The magazine section in today's San Francisco Chronicle featured 2 very different op-ed pieces, but each opposed the "legalization" initiative that will be considered by voters in November. That the Chronicle would do so didn't surprise me because its editors have never exhibited clear thinking on pot issues. Even though they are at the epicenter of the "Medical Marijuana" movement, they have yet to cover it intelligently. The following will be sent to them later today, but I'll be surprised if it's published...

For nearly fourteen years after Proposition 215 passed in 1996, we have had a form of marijuana legalization: any resident over 18 able to acquire a signed “recommendation” from a licensed physician could become a “medical” user and receive a (disputed) measure of protection against arrest and prosecution under state law. Although fiercely resisted by all state law enforcement agencies and most politicians after qualifying for the '96 ballot, Proposition 215 passed handily and ultimately thrived despite the best efforts of its opponents and the manifest inability of its supporters to define “medical” use coherently.

“Pot docs” willing to sign recommendations were notably few and far between in early years, but now they compete blatantly on the internet and retail outlets ("dispensaries") selling “medical” marijuana now blanket the state despite the risk of raids by both local and federal police who often confiscate cash, product and equipment. Difficult to measure precisely, the medical gray market created by the proposition continues to grow; indeed, it was that growth, and the prospect of tax revenue replacing enforcement expenses that has helped place a “legalization” initiative (Proposition 19) on the November ballot.

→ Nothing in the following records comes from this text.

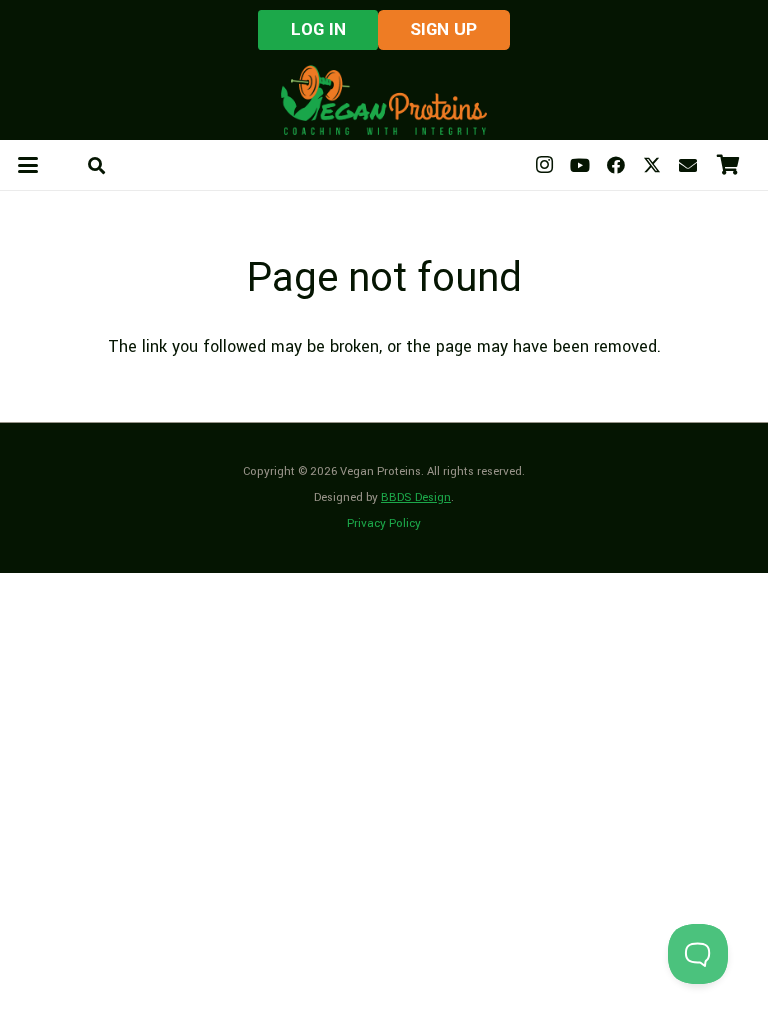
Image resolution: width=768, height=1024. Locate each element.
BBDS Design (416, 497)
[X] (652, 165)
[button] (28, 165)
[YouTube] (580, 165)
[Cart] (728, 165)
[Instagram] (544, 165)
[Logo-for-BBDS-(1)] (384, 100)
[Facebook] (616, 165)
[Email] (688, 165)
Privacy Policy (384, 523)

As a physician who has been collecting data from an unselected stream of medical applicants for nearly nine years, I was not surprised by the very different, but equally meretricious arguments advanced by Dr. Cermak and Chief Manheimer in support of the status quo. Indeed, I have been reading similar arguments ever since discovering that both marijuana partisans and opponents share a preference for blind belief over informed skepticism.

My individual patients have not known how other applicants were answering the questions I’ve been asking as part of the standardized intake interview all undergo. Those “renewing” with me (some as often as five times) tend to understand why cannabis has been so helpful and are particularly good sources of information for that reason. I know its reliable because I’m the only one able to compare all answers. Although I have published my data statistically (to protect confidentiality) any other pot doc would be free to ask similar questions and publish their results; that’s how Science is supposed to work.

The never-verified assumptions of Doctor Cermak and Chef Manheimer are those of the drug war as adjusted to the preferences of their professional organizations.

The brand-new specialty of "Addiction Medicine" is entirely dependent on the drug war for its existence and for a definition of the entity it treats; there's no objective standard for “addiction.” It may exist, but cannot be identified precisely enough to justify the coercive abstinence-only methods insisted upon. Also, the historical record of every criminal prohibition policy is one of abysmal failure. The most useful approach would be to look at all drug use as a characteristic human behavior that should first be understood before being subjected to one-size-fits all "treatment."

Perhaps Dr. Cermak should ask himself just why "marijuana" became so popular with adolescents in the Sixties and why its illegal market continues to grow inexorably despite the best efforts of Chief Manheimer and others.